Interesting day with the FED minutes released.
Here are my thoughts.

First, I believe the market has become fixated on the FED’s interest rate hikes but is ignoring QT.
Yes, interest hikes are an important lever, but not the only one, and it looks like we are heading into an environment where interest rates are rising WHILE tapering, which we have only done one time in history, and you can see above what happened to the market then.
Here are a few pieces of the minutes that I found were interesting.

“In light of elevated inflation pressures and the strong labor market, participants continued to judge that the Committee’s net asset purchases should be concluded soon. Most participants preferred to continue to reduce the Committee’s net asset purchases according to the schedule announced in December, bringing them to an end in early March. A couple of participants stated that they favored ending the Committee’s net asset purchases sooner to send an even stronger signal that the Committee was committed to bringing down inflation.”

“While participants agreed that details on the timing and pace of balance sheet runoff would be determined at upcoming meetings, ****participants generally noted that current economic and financial conditions would likely warrant a faster pace of balance sheet runoff than during the period of balance sheet reduction from 2017 to 2019.**”

**Information supplied**
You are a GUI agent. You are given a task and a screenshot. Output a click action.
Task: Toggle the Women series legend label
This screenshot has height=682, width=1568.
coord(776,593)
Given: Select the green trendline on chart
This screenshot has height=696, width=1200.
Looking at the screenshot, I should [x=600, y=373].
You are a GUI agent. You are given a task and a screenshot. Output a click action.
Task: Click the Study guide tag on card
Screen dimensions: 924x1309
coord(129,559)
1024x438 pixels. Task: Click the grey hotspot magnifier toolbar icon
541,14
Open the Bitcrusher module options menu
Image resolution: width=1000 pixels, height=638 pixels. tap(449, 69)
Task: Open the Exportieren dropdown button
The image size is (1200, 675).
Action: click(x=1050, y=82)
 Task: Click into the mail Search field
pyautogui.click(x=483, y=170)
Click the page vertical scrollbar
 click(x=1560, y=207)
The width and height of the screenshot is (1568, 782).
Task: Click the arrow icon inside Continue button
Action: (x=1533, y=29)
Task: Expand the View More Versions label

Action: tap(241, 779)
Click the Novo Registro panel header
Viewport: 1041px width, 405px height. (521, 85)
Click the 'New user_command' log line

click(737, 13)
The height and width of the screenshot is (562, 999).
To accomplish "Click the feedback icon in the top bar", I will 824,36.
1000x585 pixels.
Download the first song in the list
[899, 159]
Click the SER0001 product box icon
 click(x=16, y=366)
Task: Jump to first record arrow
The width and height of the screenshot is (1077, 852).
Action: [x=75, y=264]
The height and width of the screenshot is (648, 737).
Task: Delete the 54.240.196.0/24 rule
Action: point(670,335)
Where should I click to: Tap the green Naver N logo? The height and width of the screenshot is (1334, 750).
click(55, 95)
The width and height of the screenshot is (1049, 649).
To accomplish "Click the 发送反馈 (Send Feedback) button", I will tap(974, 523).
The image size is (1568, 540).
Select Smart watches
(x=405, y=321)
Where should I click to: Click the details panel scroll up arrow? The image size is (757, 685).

**Work required**
Condense the paragraph of the FED minutes post that begins "In light of elevated inflation pressures" into a short list, keeping its main facts. The records have no connection to the post about the FED minutes.

**Answer box**
- Because of elevated inflation pressures and a strong labor market, participants judged that net asset purchases should be concluded soon.
- Most participants preferred to keep reducing purchases on the schedule announced in December, ending them in early March.
- A couple of participants favored ending purchases sooner to signal more strongly that the Committee was committed to bringing down inflation.